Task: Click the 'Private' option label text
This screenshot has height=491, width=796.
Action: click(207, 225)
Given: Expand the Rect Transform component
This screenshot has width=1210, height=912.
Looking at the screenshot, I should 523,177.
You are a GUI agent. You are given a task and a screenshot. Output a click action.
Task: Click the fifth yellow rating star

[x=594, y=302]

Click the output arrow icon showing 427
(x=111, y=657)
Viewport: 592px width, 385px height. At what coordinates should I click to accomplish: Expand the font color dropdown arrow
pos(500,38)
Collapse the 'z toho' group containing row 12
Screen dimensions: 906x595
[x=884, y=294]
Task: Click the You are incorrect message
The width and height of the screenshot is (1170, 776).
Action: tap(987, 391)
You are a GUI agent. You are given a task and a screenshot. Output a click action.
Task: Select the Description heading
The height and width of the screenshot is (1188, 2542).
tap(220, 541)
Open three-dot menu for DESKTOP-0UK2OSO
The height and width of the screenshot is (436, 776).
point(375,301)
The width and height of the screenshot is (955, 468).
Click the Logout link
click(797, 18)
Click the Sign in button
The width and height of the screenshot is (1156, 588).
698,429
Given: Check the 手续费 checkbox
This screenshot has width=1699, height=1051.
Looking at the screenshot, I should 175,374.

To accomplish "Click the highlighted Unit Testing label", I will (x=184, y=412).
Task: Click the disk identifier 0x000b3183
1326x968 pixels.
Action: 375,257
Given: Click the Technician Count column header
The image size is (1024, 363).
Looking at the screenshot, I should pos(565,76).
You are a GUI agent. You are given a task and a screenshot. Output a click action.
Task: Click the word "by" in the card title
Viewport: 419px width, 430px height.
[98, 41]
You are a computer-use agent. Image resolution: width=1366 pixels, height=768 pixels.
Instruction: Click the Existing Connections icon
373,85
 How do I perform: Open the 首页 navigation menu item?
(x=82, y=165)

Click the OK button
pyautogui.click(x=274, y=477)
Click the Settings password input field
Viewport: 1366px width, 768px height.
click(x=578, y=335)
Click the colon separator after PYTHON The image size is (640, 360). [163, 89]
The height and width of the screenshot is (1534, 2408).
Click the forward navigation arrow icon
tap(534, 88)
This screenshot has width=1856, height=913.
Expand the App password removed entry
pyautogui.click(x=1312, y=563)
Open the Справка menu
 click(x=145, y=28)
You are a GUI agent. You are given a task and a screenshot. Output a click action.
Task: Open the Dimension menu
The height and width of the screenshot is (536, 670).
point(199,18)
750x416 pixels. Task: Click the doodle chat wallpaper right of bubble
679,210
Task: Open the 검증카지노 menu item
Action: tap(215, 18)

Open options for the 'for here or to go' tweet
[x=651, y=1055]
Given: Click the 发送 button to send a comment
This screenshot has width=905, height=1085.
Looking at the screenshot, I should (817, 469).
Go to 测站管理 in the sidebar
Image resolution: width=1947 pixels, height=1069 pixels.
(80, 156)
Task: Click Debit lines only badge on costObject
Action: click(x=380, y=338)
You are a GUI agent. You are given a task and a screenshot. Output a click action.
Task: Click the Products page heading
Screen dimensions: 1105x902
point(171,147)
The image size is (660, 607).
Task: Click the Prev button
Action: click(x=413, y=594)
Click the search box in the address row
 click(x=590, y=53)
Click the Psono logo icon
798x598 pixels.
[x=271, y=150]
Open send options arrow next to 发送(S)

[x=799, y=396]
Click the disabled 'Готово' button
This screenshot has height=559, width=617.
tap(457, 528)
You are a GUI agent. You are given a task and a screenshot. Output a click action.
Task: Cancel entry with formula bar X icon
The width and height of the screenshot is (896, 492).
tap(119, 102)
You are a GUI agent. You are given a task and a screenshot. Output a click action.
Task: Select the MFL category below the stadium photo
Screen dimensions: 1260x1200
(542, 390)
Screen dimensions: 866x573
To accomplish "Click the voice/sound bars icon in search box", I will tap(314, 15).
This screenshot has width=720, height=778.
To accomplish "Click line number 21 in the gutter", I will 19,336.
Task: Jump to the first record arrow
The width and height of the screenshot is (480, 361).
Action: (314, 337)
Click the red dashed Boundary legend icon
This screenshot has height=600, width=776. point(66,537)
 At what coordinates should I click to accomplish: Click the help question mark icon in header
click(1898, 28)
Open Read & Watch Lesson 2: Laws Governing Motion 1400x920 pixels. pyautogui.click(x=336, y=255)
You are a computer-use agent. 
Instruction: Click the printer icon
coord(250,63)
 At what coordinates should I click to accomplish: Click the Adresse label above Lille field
......
- What you should do: Write the listing out again in full, exactly as it stands above.

- Response:
Task: Click the 'Private' option label text
This screenshot has height=491, width=796.
Action: click(207, 225)
Given: Expand the Rect Transform component
This screenshot has width=1210, height=912.
Looking at the screenshot, I should 523,177.
You are a GUI agent. You are given a task and a screenshot. Output a click action.
Task: Click the fifth yellow rating star

[x=594, y=302]

Click the output arrow icon showing 427
(x=111, y=657)
Viewport: 592px width, 385px height. At what coordinates should I click to accomplish: Expand the font color dropdown arrow
pos(500,38)
Collapse the 'z toho' group containing row 12
Screen dimensions: 906x595
[x=884, y=294]
Task: Click the You are incorrect message
The width and height of the screenshot is (1170, 776).
Action: tap(987, 391)
You are a GUI agent. You are given a task and a screenshot. Output a click action.
Task: Select the Description heading
The height and width of the screenshot is (1188, 2542).
tap(220, 541)
Open three-dot menu for DESKTOP-0UK2OSO
The height and width of the screenshot is (436, 776).
point(375,301)
The width and height of the screenshot is (955, 468).
Click the Logout link
click(797, 18)
Click the Sign in button
The width and height of the screenshot is (1156, 588).
698,429
Given: Check the 手续费 checkbox
This screenshot has width=1699, height=1051.
Looking at the screenshot, I should 175,374.

To accomplish "Click the highlighted Unit Testing label", I will (x=184, y=412).
Task: Click the disk identifier 0x000b3183
1326x968 pixels.
Action: 375,257
Given: Click the Technician Count column header
The image size is (1024, 363).
Looking at the screenshot, I should pos(565,76).
You are a GUI agent. You are given a task and a screenshot. Output a click action.
Task: Click the word "by" in the card title
Viewport: 419px width, 430px height.
[98, 41]
You are a computer-use agent. Image resolution: width=1366 pixels, height=768 pixels.
Instruction: Click the Existing Connections icon
373,85
 How do I perform: Open the 首页 navigation menu item?
(x=82, y=165)

Click the OK button
pyautogui.click(x=274, y=477)
Click the Settings password input field
Viewport: 1366px width, 768px height.
click(x=578, y=335)
Click the colon separator after PYTHON The image size is (640, 360). [163, 89]
The height and width of the screenshot is (1534, 2408).
Click the forward navigation arrow icon
tap(534, 88)
This screenshot has width=1856, height=913.
Expand the App password removed entry
pyautogui.click(x=1312, y=563)
Open the Справка menu
 click(x=145, y=28)
You are a GUI agent. You are given a task and a screenshot. Output a click action.
Task: Open the Dimension menu
The height and width of the screenshot is (536, 670).
point(199,18)
750x416 pixels. Task: Click the doodle chat wallpaper right of bubble
679,210
Task: Open the 검증카지노 menu item
Action: tap(215, 18)

Open options for the 'for here or to go' tweet
[x=651, y=1055]
Given: Click the 发送 button to send a comment
This screenshot has width=905, height=1085.
Looking at the screenshot, I should (817, 469).
Go to 测站管理 in the sidebar
Image resolution: width=1947 pixels, height=1069 pixels.
(80, 156)
Task: Click Debit lines only badge on costObject
Action: click(x=380, y=338)
You are a GUI agent. You are given a task and a screenshot. Output a click action.
Task: Click the Products page heading
Screen dimensions: 1105x902
point(171,147)
The image size is (660, 607).
Task: Click the Prev button
Action: click(x=413, y=594)
Click the search box in the address row
 click(x=590, y=53)
Click the Psono logo icon
798x598 pixels.
[x=271, y=150]
Open send options arrow next to 发送(S)

[x=799, y=396]
Click the disabled 'Готово' button
This screenshot has height=559, width=617.
tap(457, 528)
You are a GUI agent. You are given a task and a screenshot. Output a click action.
Task: Cancel entry with formula bar X icon
The width and height of the screenshot is (896, 492).
tap(119, 102)
You are a GUI agent. You are given a task and a screenshot. Output a click action.
Task: Select the MFL category below the stadium photo
Screen dimensions: 1260x1200
(542, 390)
Screen dimensions: 866x573
To accomplish "Click the voice/sound bars icon in search box", I will tap(314, 15).
This screenshot has width=720, height=778.
To accomplish "Click line number 21 in the gutter", I will 19,336.
Task: Jump to the first record arrow
The width and height of the screenshot is (480, 361).
Action: (314, 337)
Click the red dashed Boundary legend icon
This screenshot has height=600, width=776. point(66,537)
 At what coordinates should I click to accomplish: Click the help question mark icon in header
click(1898, 28)
Open Read & Watch Lesson 2: Laws Governing Motion 1400x920 pixels. pyautogui.click(x=336, y=255)
You are a computer-use agent. 
Instruction: Click the printer icon
coord(250,63)
 At what coordinates should I click to accomplish: Click the Adresse label above Lille field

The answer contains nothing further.